The fact remains that at least part of the 5G spectrum allowed under international guidelines falls within the microwave band. Microwaves are known to produce heat in objects through which they pass. Thus there is worry that using 5G technology is likely to cause radiation-related health problems and already many countries are taking measures to fight this.

For example, recently, Switzerland placed an indefinite moratorium on the use of its new network. Reports say that although the European country has built more than 2,000 antennas to upgrade its network, the future of 5G in the country has run into trouble since the Swiss environment agency, Bafu, has sought more time to examine the impact of 5G. In April 2019, a 5G trial was blocked in Belgium’s Brussels because of radiation laws. 

Similarly, in August 2019, a court in the USA has decreed that 5G technology will not be deployed without assessing its environmental impact and effect on historic preservation.

The debate continues even as 5G critics point out how the millimeter wave frequencies used by 5G have not yet been extensively tested on the general public. 

 

Surveillance concerns: 

There are also surveillance concerns, particularly the espionage fears experienced by foreign users relying on Chinese equipment. 

For instance, a report published by the European Commission and European Agency for Cybersecurity shares the security issues surrounding 5G even though it refrains from mentioning Huawei. It may be pointed out here that while Nokia and Ericsson are the only European manufacturers of 5G equipment, Huawei’s equipment is widely used around the world due to its low cost. The report goes on to warn European nations against depending upon a single supplier for a carrier’s 5G infrastructure, especially those based outside the European Union.

Similarly, in February 2020, the Wall Street Journal too reported how Huawei has had the ability to covertly exploit surveillance backdoors meant for law enforcement officials since 2009. These backdoors are found on carrier equipment like antennas and routers. 

As a result, many countries (including Australia and the United Kingdom as of early 2019) have taken actions to restrict or eliminate the use of Chinese equipment in their respective 5G networks even as Chinese vendors and the Chinese government refute these claims. 

Security concerns 

Several researchers have also cited that 5G technology can leave us vulnerable to a new posse of security threats. The big concern is that for a technology that will be making possible the movement and access of huge quantities of data, including sensitive personal data, 5G technology has not been sufficiently tested even though its adoption can only widen the attack possibilities. 

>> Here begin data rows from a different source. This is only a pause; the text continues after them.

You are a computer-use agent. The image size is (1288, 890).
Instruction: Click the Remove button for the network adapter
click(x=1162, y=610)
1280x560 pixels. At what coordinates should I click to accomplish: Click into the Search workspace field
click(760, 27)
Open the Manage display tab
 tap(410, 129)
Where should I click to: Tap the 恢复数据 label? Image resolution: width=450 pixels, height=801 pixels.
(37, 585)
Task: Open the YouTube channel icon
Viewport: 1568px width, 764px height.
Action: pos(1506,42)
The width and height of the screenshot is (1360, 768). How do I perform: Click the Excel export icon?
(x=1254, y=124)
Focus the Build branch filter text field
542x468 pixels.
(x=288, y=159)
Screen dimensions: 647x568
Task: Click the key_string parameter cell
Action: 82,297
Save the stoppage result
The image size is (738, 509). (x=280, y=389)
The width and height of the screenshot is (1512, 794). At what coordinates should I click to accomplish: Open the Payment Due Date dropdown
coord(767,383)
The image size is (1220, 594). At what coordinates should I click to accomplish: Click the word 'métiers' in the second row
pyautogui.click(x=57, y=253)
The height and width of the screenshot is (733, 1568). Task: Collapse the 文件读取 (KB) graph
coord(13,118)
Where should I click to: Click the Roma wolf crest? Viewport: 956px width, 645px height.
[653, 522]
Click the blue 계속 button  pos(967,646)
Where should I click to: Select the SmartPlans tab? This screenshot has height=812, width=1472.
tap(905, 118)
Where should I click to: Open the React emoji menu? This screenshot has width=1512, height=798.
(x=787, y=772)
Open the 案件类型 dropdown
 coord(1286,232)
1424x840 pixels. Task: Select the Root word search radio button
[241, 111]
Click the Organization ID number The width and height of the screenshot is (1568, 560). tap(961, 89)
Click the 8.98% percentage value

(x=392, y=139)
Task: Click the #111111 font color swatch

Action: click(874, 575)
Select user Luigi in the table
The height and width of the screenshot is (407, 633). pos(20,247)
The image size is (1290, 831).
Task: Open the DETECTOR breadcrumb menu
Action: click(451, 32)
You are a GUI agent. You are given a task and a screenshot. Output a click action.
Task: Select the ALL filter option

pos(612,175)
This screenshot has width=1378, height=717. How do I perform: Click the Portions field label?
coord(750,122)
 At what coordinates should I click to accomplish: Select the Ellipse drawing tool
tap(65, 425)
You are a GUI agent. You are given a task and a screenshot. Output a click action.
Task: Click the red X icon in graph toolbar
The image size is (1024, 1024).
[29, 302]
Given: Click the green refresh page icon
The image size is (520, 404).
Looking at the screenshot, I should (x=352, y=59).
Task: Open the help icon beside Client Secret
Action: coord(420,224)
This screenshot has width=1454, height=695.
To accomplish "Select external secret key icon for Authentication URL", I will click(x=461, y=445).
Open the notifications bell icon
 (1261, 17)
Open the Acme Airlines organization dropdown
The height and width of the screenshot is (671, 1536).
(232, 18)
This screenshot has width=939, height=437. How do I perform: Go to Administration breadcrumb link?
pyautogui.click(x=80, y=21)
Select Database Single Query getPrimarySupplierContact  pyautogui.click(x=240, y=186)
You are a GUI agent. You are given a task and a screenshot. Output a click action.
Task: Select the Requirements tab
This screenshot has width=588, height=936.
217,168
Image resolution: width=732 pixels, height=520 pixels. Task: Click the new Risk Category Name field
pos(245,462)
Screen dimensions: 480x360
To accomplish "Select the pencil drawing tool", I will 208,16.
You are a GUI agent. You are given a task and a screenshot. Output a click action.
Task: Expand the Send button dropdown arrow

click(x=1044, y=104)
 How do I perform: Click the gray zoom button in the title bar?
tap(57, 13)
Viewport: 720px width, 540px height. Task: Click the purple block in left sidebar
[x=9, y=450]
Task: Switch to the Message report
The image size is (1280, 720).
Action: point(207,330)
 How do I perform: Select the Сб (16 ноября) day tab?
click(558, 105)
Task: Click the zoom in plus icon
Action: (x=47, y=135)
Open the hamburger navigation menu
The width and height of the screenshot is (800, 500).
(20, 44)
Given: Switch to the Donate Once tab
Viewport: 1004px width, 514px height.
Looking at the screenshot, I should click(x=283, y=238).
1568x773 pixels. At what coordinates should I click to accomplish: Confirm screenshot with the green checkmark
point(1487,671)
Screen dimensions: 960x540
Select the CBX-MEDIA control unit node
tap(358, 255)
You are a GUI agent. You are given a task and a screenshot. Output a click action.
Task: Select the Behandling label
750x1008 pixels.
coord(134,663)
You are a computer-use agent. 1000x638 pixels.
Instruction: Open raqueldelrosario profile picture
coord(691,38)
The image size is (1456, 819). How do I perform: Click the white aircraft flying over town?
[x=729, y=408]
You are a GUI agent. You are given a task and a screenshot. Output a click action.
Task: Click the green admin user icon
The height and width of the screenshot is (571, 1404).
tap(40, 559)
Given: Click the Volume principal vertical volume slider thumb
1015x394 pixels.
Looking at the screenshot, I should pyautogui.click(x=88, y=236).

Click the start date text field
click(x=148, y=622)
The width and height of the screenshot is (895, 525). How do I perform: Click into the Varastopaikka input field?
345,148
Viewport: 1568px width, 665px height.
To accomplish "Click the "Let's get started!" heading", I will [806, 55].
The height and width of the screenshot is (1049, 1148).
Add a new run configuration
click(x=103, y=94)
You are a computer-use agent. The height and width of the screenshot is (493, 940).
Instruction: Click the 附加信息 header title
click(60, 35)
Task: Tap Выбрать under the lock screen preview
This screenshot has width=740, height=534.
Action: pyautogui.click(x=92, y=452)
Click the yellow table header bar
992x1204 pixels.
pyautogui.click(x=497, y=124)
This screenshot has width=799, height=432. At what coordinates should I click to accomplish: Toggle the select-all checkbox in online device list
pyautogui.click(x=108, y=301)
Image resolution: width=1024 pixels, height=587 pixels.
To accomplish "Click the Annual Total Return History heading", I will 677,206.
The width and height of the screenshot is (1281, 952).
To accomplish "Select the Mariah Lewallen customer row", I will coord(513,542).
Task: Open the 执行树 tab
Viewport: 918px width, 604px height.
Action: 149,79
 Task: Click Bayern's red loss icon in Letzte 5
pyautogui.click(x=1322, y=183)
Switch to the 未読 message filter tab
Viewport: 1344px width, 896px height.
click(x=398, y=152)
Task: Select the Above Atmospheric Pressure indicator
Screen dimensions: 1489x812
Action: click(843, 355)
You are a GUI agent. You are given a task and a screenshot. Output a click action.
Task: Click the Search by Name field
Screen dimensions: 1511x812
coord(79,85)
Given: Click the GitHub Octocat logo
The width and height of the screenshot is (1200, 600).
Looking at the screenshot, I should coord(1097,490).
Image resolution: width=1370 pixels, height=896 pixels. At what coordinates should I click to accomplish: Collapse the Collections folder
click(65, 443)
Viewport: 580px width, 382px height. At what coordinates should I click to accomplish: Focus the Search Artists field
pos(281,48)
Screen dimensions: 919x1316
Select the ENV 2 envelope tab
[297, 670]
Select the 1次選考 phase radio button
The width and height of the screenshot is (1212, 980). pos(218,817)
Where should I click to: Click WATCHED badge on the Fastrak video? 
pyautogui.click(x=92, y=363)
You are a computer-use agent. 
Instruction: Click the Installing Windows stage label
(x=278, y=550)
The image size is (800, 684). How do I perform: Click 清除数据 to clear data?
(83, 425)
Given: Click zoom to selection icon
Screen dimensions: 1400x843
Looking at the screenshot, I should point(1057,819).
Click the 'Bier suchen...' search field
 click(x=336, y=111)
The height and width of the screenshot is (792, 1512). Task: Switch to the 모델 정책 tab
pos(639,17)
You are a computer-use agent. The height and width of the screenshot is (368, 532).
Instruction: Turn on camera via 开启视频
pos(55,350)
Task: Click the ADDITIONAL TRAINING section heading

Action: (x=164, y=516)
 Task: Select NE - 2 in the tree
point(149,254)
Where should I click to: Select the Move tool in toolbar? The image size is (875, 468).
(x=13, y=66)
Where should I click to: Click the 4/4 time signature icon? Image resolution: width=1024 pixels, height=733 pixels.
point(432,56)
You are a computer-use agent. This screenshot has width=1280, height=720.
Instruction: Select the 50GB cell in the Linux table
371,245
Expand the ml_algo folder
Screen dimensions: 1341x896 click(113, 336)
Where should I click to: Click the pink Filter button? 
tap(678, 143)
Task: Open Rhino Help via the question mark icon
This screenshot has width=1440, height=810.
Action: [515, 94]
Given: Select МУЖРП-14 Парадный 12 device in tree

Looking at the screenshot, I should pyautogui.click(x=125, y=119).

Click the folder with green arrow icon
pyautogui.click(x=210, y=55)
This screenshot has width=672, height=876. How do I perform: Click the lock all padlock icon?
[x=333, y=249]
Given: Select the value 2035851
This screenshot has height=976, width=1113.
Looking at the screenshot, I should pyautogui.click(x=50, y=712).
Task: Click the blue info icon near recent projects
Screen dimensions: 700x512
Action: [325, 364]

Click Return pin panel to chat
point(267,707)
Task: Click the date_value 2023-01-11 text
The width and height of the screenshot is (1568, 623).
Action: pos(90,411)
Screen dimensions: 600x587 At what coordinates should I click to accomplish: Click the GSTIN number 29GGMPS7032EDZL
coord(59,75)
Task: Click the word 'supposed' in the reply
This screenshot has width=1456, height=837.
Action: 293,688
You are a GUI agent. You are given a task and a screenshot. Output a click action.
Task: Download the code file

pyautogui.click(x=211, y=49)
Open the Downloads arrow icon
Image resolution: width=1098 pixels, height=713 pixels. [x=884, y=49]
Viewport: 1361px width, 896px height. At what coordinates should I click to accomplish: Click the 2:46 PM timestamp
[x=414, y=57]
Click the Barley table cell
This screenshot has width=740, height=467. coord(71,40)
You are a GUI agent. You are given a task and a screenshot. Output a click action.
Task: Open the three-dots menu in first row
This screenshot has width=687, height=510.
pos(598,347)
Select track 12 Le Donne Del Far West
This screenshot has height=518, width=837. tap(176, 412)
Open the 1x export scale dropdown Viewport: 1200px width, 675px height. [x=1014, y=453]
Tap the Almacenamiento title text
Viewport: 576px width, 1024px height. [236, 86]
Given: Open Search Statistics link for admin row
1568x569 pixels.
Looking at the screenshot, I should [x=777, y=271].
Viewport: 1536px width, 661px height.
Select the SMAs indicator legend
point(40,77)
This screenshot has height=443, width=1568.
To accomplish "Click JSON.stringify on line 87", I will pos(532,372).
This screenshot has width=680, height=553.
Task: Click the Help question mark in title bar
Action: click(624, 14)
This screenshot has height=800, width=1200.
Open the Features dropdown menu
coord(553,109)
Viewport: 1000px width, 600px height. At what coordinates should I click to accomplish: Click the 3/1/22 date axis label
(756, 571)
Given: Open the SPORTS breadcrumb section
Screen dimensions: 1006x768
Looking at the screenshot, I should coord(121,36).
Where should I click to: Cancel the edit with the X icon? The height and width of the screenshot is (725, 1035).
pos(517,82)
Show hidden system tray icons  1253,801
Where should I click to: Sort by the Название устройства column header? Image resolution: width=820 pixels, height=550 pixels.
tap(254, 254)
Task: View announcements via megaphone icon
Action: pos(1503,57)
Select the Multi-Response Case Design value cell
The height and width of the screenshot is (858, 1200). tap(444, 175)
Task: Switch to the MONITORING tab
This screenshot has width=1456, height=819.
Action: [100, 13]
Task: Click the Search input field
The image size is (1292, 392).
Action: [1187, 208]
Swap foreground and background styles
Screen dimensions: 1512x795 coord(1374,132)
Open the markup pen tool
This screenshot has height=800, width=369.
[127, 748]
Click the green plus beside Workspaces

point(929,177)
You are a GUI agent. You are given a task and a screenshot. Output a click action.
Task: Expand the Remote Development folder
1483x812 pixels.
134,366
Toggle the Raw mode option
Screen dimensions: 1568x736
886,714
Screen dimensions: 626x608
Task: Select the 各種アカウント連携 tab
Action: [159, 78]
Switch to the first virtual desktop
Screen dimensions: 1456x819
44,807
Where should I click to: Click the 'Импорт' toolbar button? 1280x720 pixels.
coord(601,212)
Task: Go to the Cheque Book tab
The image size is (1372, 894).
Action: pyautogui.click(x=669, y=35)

Various network security companies such as Fortinet, Arbor Networks, A10 Networks, and Voxility have recommended personalized and mixed security deployments against massive distributed denial-of-service (DDoS) attacks that could be likely post widespread 5G deployment. IoT devices - considering how dependent they are on the Internet and how popular they are becoming now - would be particularly susceptible - be it to DDoS attacks, cryptojacking or other cyberattacks.